Supreme Court of Alabama
Dec 15, 1927
217 Ala. 56 (Ala. 1927)

Opinion

3 Div. 791.

June 15, 1927. Rehearing Granted October 27, 1927. Rehearing Denied December 15, 1927.

Appeal from Circuit Court, Montgomery County; Leon McCord, Judge.

Ball Ball, of Montgomery, for appellant.

Where the trial court would have been justified in giving the affirmative charge for plaintiff, the defendant cannot complain of errors made in the course of the trial. Chandler v. Pope, 205 Ala. 49, 87 So. 539; Hood v. Warren, 205 Ala. 332, 87 So. 524; Bruce v. Citizens' National Bank, 185 Ala. 221, 64 So. 82. Presentment for payment is not required in order to charge the drawer, where he has no right to expect or require that the drawee or acceptor will pay the instrument. Code 1923, § 9105. Presentment for payment is not required, in order to charge an indorser, where the instrument was made or accepted for his accommodation, and he has no reason to expect that the instrument will be paid, if presented. Code 1923, § 9106; Morris v. Birmingham Nat. Bank, 93 Ala. 511, 9 So. 606; Bergen v. Trimble, 130 Md. 559, 101 A. 137; Murray v. St. L. Bank (C.C.A.) 234 F. 481; Becker v. Hofsommer, 186 Ill. App. 553; Webster v. Mitchell (C. C.) 22 F. 869; Am. Nat. Bank v. Junk Bros., 94 Tenn. 624, 30 S.W. 753, 28 L.R.A. 492; Brown v. Crofton (Ky.) 76 S.W. 372; Code 1923, § 9135; Galbraith v. Shepard, 43 Wn. 698, 86 P. 1113. The loan for which a note is given need not be for the sole benefit of the indorser; it is enough if it is partly for his benefit. Bergen v. Trimble, supra; Mercantile Bank v. Busby, 120 Tenn. 652, 113 S.W. 390. Parol evidence is admissible to show the note was given for indorser's benefit. Nolan v. Brown, 152 La. 333, 93 So. 113. Appellant was in effect a maker or partner. Long v. Gwin, 188 Ala. 196, 66 So. 88; Id., 202 Ala. 358, 80 So. 440; Eudora Co. v. Barclay, 122 Ala. 506, 26 So. 113; Becker v. Hofsommer, supra. There was no reasonable ground to expect the note to be paid, if presented at the place specified, that bank having failed. Morris v. Bank, supra; Murray v. Bank, supra; Meyers v. Battle, 170 N.C. 168, 86 S.E. 1034; Fosdick v. Government, 115 Wn. 127, 196 P. 652.

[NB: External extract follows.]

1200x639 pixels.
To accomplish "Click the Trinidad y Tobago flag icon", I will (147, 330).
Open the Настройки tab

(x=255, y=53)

James S. Parrish, of Montgomery, for appellee.

Brief did not reach the Reporter.


The pleadings in this case are unnecessarily voluminous, and we shall not undertake to deal with them in a detailed and technical way.

The action is a simple one to recover on a promissory note; the theory of defendant's liability being, as stated in the several counts, that he executed the note as a maker, or as an ordinary indorser, or as an accommodated (not accommodation) indorser.

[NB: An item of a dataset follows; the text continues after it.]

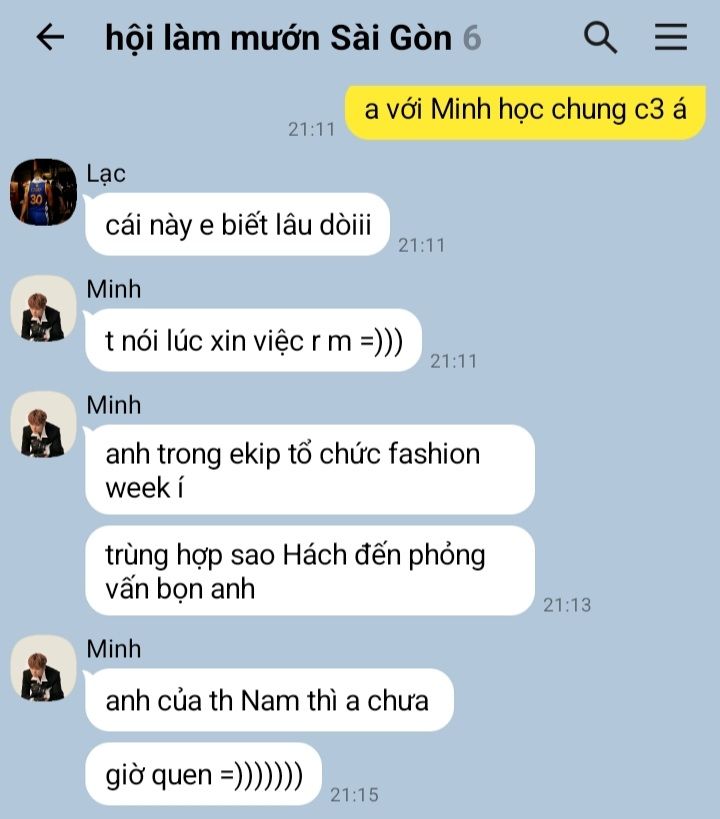Screen dimensions: 720x819
Task: Select yellow bubble 'a với Minh học chung c3 á'
Action: (x=525, y=112)

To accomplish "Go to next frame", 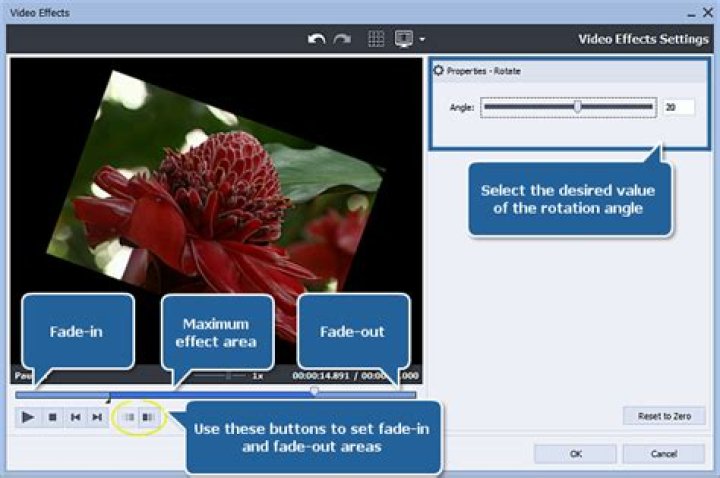I will coord(97,417).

The special defenses set up are (1) that presentment for payment was not made at all, or not properly made, and (2) that notice of nonpayment or dishonor by the maker, Stanley, was not seasonably given to defendant, who was an indorser merely.

The replications offered in avoidance of these defenses are (1) that, after those alleged omissions of presentment and of notice of dishonor, defendant promised, nevertheless, to pay the note; (2) defendant was an accommodated indorser, and, being primarily liable, as between himself and the maker, and having no right to expect payment by the latter, he was not injured by nonpresentment to the maker, nor by want of notice of dishonor, and was not discharged from liability by either of those omissions; (3) that the place of payment, the Merchants' Bank, had long before ceased to exist as such, thereby excusing presentment there; that the maker, Stanley, had long before moved to Florida, thereby excusing the alternative duty of presentment to him in person; and (4) that plaintiff, in fact, gave defendant notice of the dishonor of the note, by letter mailed to him on the day of maturity. The pleas are filed indiscriminately "to the complaint," and the replications are filed to the pleas en masse.

Replication numbered 2, epitomized in (1) above, was bad in not averring that defendant had knowledge of the facts of nonpresentment and nonpayment when he promised to pay. Sherrod v. Rhodes, 5 Ala. 683, 689. The demurrer aptly pointed out this defect, and should have been sustained. This error, however, was not material to the result, and need not be further noticed.

We gather from appellant's brief, and from the evidence in the record, that the question of controlling importance in determining the propriety, vel non, of the affirmative charge for plaintiff, was whether defendant was an accommodated indorser, and the maker an accommodation maker merely, or whether defendant was an accommodation indorser for the benefit of the maker.

If the former, he was himself under obligation to take up the note, and after so doing would have had no remedy against the nominal maker, Stanley. "Consequently, being without legal possibility of injury, he is not entitled to formal demand or notice of dishonor." 8 Corp. Jur. 285, § 447. The Negotiable Instruments Law itself dispenses with presentment for payment (Code, § 9106), and with notice of dishonor (Code, § 9135), as to an indorser or other party for whose accommodation the note was given.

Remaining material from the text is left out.